Ah, dia mulai dapat mengerti. Karena dia sendiri sudah melihat tingkat kepandaian Kiu-bwe Sin-eng dan agaknya kalau dibandingkan dengan Sam-ok dan Ngo-ok, apalagi kalau harus dikeroyok dua, betapa pun lihainya, Bu Thai Kun masih belum dapat menandingi mereka! Kalau dua orang datuk sesat itu menghendaki, tentu mereka dapat membunuhnya, tidak perlu pergi seperti yang dikatakan oleh Ci Sian tadi, yaitu terusir oleh kakeknya biarpun kakeknya menderita luka parah.

Memang sudah pasti ada rahasia terselubung di balik semua ini yang tidak diketahui oleh Ci Sian. Akan tetapi, mendengar bahwa keluarga anak ini dimusuhi oleh Sam-ok dan Ngo-ok saja sudah cukup bagi Kam Hong untuk berfihak kepadanya dan melindunginya.

“Baiklah, Siauw.... eh, Ci Sian. Setelah kita saling mengenal keadaan masing-masing, marilah engkau kuantar mencari orang tuamu, aku juga ingin mencari jejak isteriku, kalau-kalau dapat kutemukan di daerah ini. Sekarang malam hampir tiba, kita sebaiknya beristirahat dan makan. Engkau nampak lelah dan lapar.”

Ci Sian menurut saja dan mereka lalu menemukan sebuah guha di mana mereka melewatkan malam dan Ci Sian bersama Kam Hong makan roti kering yang mereka kumpulkan dari bekal para piauwsu yang banyak terdapat di tempat perkelahian itu dan yang mereka bawa sekadarnya untuk bekal.

Sudah tiga hari tiga malam Kam Hong dan Ci Sian melakukan perjalanan yang amat sukar, menempuh bukit-bukit salju dan jurang-jurang yang amat curam.

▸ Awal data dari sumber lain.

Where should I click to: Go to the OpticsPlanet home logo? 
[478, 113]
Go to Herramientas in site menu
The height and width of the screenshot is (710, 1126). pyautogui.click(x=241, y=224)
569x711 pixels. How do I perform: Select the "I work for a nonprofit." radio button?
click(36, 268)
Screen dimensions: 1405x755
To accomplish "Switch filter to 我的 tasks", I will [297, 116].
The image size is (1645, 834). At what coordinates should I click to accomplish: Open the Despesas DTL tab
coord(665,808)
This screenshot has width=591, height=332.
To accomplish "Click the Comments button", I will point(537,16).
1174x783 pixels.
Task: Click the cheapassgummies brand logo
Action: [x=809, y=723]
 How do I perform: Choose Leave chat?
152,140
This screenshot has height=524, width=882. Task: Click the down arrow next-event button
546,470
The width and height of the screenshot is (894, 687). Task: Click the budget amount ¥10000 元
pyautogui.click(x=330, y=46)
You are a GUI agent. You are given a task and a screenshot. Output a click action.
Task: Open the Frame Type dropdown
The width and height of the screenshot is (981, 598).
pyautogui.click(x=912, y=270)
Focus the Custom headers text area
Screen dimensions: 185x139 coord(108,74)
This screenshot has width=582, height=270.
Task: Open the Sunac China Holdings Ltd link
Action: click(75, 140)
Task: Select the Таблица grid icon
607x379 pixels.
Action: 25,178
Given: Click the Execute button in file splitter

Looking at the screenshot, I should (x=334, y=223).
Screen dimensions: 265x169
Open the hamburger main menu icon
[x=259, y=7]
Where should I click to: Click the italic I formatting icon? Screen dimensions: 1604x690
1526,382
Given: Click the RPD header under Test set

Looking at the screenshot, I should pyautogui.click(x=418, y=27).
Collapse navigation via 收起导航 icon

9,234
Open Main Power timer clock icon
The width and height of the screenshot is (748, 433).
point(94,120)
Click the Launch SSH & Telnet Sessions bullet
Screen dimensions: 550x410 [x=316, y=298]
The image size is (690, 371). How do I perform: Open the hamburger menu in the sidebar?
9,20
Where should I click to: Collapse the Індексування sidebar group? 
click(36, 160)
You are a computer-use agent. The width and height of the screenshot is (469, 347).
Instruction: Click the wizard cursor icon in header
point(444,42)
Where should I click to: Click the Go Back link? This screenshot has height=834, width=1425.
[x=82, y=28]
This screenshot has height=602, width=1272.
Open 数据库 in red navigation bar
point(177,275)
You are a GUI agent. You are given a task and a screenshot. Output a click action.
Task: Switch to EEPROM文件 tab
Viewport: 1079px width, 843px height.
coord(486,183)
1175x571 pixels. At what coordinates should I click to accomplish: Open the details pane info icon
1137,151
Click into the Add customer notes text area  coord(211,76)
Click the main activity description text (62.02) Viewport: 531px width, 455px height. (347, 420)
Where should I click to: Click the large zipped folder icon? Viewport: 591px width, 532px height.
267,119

Malam itu mereka telah tiba di dekat Kongmaa La, di Lembah Arun yang luas. Mereka melewatkan malam di dataran tinggi dan malam demikian indahnya sehingga Kam Hong terpesona, meninggalkan guha di mana dia membuat api unggun, keluar dan duduk di dataran tinggi sambil meniup suling.

Suara suling emas itu menembus kesunyian malam, melengking naik turun namun sama sekali tidak mengganggu keheningan. Bahkan sebaliknya, suara suling beralun naik turun itu bahkan membuat keheningan menjadi semakin syahdu, semakin terasa keheningan itu, semakin indah dan penuh rahasia.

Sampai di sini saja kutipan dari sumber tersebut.